Top of Input material

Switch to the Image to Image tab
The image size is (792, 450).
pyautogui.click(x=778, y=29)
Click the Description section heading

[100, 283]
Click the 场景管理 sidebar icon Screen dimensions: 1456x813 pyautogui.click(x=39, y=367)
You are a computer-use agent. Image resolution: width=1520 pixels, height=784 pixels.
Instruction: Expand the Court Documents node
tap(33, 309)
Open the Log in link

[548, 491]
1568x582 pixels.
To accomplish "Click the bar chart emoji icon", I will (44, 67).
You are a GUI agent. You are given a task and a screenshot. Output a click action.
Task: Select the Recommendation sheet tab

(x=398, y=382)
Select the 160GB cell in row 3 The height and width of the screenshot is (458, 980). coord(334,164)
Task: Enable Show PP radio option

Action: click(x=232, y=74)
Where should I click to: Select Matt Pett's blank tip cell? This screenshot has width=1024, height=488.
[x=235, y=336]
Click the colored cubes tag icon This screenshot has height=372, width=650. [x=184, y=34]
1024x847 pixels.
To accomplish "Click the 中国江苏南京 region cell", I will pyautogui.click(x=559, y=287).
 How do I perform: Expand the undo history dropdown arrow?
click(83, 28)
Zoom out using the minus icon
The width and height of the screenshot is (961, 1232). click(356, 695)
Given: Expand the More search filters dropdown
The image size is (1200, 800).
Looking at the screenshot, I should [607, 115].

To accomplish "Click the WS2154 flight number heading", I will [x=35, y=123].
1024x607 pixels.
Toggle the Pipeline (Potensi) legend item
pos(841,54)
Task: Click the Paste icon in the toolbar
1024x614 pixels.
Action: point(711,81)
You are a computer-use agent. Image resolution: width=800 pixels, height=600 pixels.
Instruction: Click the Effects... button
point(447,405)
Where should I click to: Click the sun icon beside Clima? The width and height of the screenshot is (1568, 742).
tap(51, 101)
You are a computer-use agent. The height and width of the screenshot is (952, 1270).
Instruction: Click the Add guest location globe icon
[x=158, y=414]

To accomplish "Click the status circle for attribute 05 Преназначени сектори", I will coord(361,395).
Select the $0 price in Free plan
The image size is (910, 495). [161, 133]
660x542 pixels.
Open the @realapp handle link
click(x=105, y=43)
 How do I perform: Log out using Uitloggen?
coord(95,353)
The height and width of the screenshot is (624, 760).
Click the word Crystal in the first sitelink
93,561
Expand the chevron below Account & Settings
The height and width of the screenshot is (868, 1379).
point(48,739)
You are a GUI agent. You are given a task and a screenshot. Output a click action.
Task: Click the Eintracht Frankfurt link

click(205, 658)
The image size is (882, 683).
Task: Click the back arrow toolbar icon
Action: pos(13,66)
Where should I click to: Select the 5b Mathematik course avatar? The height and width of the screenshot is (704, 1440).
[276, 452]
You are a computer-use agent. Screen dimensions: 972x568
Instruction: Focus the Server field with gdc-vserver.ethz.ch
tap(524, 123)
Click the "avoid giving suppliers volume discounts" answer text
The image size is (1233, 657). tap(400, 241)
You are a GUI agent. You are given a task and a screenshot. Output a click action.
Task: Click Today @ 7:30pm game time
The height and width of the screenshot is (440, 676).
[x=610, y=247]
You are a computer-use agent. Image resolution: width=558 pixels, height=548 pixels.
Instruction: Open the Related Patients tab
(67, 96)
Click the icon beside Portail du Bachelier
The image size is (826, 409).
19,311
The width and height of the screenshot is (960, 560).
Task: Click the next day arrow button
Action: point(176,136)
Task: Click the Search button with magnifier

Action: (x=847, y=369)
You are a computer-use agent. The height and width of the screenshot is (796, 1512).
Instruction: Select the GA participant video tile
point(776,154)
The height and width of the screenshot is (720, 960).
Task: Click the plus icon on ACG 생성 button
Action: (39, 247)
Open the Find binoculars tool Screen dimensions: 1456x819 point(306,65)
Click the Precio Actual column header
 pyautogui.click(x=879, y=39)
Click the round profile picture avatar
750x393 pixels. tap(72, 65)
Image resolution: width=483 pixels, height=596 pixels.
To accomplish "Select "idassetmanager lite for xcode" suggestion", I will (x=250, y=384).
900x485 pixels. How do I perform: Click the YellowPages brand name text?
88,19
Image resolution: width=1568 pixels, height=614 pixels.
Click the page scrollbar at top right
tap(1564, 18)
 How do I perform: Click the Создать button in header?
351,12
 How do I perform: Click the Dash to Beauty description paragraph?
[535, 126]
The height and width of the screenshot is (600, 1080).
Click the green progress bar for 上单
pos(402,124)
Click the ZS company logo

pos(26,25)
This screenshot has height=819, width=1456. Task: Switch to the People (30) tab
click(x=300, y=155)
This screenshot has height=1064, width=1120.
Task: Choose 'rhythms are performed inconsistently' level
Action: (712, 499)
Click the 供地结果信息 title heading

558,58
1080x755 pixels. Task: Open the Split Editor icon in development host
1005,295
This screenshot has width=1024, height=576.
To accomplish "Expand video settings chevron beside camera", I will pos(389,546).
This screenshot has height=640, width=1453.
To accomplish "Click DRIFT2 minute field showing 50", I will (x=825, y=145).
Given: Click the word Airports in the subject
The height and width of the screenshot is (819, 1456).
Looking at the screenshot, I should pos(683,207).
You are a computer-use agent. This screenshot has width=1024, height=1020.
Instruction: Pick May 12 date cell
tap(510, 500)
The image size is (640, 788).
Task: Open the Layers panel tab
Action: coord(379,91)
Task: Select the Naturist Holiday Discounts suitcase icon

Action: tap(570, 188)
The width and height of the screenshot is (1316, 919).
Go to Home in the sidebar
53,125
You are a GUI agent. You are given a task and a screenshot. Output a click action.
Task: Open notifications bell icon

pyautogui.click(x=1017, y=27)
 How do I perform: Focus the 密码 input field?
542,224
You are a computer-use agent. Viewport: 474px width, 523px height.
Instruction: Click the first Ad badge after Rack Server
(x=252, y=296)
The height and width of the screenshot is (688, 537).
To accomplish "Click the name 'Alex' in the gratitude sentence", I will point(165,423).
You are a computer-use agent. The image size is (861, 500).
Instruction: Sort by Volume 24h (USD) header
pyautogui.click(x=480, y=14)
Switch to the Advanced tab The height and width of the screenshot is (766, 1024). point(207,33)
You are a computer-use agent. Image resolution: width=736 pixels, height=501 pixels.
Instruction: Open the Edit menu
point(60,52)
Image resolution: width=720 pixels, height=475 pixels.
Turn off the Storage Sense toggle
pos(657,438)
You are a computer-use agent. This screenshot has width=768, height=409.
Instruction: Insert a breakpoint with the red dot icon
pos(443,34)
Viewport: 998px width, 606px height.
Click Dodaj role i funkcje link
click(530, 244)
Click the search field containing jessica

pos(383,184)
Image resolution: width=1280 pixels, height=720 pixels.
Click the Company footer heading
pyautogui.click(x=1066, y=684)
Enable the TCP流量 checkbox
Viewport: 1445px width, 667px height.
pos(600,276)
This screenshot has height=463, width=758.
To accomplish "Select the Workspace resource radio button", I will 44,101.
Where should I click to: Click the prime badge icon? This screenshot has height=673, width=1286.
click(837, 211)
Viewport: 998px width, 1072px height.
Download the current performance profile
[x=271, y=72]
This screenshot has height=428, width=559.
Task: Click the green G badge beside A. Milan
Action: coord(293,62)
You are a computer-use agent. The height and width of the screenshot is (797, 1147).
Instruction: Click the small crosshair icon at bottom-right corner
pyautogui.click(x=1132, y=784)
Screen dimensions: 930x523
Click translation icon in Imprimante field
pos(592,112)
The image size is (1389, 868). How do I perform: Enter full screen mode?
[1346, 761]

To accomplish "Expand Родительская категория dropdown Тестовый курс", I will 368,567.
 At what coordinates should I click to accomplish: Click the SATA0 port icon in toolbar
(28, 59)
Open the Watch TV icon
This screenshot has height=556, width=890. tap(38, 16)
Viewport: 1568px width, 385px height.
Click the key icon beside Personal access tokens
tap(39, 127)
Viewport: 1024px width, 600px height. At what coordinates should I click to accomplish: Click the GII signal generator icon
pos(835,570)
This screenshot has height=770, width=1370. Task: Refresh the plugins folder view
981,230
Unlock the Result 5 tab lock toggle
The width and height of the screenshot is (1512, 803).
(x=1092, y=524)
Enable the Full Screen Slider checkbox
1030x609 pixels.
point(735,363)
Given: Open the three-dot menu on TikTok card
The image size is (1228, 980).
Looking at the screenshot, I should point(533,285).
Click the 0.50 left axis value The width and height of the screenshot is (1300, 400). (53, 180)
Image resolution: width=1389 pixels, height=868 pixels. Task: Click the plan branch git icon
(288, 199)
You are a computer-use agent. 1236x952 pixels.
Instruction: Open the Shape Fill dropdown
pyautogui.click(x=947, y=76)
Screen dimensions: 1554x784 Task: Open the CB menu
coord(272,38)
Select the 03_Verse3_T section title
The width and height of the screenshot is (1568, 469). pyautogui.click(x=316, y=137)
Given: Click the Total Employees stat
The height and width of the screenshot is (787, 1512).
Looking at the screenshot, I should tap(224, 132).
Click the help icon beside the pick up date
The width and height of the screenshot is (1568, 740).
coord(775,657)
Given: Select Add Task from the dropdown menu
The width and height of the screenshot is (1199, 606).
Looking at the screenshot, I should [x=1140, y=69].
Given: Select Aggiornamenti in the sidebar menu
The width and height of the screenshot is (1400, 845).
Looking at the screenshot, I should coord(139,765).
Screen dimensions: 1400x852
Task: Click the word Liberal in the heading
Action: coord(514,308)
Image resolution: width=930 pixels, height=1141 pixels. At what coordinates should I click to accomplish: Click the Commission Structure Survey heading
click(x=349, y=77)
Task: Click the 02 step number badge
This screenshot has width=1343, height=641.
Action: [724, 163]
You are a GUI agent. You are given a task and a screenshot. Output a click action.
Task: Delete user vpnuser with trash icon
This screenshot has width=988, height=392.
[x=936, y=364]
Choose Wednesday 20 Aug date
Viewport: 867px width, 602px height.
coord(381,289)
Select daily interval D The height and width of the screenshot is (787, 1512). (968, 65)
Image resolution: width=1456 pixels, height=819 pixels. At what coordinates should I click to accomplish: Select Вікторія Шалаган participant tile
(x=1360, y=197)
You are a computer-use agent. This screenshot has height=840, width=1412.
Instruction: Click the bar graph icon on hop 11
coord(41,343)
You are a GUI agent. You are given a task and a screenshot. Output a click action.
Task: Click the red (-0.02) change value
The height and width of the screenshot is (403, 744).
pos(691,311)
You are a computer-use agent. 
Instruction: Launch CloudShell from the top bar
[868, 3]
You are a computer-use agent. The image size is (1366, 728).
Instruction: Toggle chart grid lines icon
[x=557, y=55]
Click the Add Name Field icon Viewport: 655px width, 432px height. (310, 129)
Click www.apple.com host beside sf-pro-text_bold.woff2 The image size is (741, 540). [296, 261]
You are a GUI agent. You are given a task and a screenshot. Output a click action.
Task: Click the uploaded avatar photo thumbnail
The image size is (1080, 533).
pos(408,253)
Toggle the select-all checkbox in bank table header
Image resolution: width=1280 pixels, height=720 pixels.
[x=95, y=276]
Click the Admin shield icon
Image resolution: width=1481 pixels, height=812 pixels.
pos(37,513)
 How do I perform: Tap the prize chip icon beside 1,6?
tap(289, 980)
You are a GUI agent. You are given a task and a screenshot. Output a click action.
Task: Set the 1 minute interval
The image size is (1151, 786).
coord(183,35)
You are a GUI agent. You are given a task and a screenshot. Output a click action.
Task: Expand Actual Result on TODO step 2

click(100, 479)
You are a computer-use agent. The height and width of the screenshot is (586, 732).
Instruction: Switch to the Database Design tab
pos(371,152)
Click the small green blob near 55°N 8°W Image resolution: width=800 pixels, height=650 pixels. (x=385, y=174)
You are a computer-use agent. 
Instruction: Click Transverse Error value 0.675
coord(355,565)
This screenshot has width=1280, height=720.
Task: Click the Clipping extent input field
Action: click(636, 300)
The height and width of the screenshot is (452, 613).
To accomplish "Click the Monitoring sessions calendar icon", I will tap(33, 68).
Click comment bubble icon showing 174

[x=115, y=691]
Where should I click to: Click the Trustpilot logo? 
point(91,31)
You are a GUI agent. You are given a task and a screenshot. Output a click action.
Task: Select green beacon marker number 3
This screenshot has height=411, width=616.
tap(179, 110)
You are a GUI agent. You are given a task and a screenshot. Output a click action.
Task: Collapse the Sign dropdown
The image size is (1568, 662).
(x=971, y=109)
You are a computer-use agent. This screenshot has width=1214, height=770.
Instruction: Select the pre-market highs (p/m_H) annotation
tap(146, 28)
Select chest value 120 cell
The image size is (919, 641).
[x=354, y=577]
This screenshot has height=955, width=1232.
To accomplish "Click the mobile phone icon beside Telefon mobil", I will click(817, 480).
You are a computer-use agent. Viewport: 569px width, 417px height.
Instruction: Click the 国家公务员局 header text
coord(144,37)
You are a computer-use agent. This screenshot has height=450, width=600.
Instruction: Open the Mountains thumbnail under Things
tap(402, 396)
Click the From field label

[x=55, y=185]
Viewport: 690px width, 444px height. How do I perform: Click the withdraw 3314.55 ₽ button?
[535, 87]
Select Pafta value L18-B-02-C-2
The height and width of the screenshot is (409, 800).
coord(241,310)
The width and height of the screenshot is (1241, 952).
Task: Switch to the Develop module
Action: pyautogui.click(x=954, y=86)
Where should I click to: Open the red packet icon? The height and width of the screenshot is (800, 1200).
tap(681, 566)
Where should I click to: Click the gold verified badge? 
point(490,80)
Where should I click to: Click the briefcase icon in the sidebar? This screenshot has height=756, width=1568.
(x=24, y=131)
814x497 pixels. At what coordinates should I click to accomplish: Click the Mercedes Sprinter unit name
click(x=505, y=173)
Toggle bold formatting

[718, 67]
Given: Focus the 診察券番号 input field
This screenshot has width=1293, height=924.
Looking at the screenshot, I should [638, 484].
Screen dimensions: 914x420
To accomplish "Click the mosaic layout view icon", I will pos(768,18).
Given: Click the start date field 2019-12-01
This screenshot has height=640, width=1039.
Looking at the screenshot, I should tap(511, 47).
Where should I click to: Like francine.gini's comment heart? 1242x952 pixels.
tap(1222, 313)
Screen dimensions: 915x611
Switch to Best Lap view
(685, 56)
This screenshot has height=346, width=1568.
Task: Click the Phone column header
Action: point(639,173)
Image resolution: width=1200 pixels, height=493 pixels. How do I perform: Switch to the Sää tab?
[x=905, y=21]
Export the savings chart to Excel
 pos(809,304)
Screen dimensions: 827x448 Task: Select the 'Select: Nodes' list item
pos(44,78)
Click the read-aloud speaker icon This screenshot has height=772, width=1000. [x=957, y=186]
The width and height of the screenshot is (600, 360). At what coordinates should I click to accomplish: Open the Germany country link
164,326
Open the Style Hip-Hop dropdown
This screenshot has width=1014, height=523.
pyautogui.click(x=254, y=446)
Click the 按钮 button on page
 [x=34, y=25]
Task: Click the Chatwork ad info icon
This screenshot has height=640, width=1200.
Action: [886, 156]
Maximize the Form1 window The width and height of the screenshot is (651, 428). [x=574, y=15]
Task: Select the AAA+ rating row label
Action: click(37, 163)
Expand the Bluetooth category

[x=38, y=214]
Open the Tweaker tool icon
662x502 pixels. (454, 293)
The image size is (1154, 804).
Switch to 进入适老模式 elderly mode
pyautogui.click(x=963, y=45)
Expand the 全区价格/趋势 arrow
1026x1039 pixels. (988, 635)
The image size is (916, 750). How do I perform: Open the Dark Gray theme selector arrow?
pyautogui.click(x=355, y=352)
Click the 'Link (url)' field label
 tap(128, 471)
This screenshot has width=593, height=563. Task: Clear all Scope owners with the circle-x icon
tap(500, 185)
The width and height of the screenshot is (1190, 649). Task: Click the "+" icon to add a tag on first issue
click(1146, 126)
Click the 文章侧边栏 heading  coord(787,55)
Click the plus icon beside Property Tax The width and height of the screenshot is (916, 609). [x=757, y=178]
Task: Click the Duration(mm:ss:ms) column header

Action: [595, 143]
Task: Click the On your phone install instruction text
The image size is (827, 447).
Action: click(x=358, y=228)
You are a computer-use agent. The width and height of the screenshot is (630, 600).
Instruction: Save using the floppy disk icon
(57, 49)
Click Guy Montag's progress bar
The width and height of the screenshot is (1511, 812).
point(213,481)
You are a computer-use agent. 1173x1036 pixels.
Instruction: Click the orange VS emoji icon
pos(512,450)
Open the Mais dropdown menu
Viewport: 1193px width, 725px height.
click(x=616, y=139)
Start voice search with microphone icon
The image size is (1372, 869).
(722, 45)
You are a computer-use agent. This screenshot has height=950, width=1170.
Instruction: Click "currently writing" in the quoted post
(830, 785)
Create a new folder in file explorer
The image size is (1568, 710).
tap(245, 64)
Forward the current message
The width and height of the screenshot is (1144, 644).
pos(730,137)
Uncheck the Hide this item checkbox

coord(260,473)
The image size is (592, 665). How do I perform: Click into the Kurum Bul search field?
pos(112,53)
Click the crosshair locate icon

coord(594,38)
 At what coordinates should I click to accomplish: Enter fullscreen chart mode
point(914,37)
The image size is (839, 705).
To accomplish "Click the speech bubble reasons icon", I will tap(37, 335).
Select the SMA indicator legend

Bottom of Input material

Whenever a line above contains "minute", copy that line.

Expected output
To accomplish "Click DRIFT2 minute field showing 50", I will (x=825, y=145).
Task: Set the 1 minute interval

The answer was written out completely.